しかし最近は時間に遅れそうな人から電話がかかってきます。15分ほど遅れますとか後10分くらいで着きますとか言われます。または、いま○○分の電車に乗りましたというメールが来たりします。そうすると本来の待ち合わせの時間から5分を超えているにもかかわらず、待たなければならなくなります。それは非常に不本意です。もし待たずに帰ってしまうと「遅れると電話したのにどうして待ってくれなかったの?」とか言われる訳です。そもそも待ち合わせの時間に遅れるのは非常に礼を失していることなのですが、自分の失礼を完全に棚に上げて、待たなかったこちらを非難するという理不尽なことがまかり通るのです。
かと言って携帯電話を持たない訳にはいきません。待ち合わせに遅れてくる人の身勝手な理屈は携帯電話を利用して連絡が出来るところから生まれている訳ですが、携帯電話がその目的で生み出された訳ではなく、あくまで使う側が自分を正当化するために携帯電話を使っている訳です。
約束に遅れるのは、基本的に許されることではありません。新しく出来たデパートが何月何日の何時にオープンするというときに納品業者の納品が遅れたらどうなるでしょうか。場合によっては損害賠償を負担しなければならなくなります。だから仕事では遅れないよ、でもプライベートでは少しくらい遅れたって構わないじゃないかと言う人がいるかもしれません。

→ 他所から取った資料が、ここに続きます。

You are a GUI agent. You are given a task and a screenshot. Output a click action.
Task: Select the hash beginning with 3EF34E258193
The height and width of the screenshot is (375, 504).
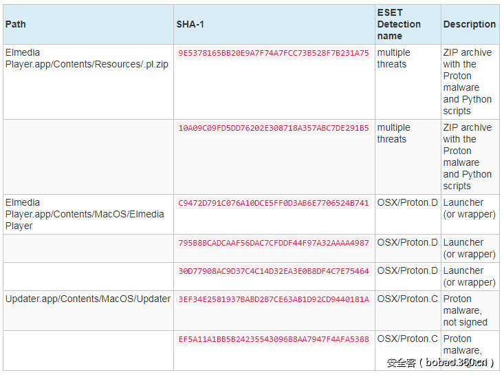(x=274, y=299)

そういう人は想像力が欠如していて、自分が損することばかりを心配して、相手が損することを少しも考えない人です。
そして私が最近心配しているのは、こういった身勝手な精神構造が日本中に蔓延しているのではないかということです。このグローバル時代に、竹島や尖閣諸島が日本固有の領土だと教科書に書くなど、正気の沙汰とは思えません。互いに協力してこの先の世界をよくしていかないと地球に未来がないことくらい、誰でもわかっているのではないでしょうか。
にもかかわらず領土を主張するというバカな政府がいて、そしてそれを支持する国民がいます。日本に未来はありません。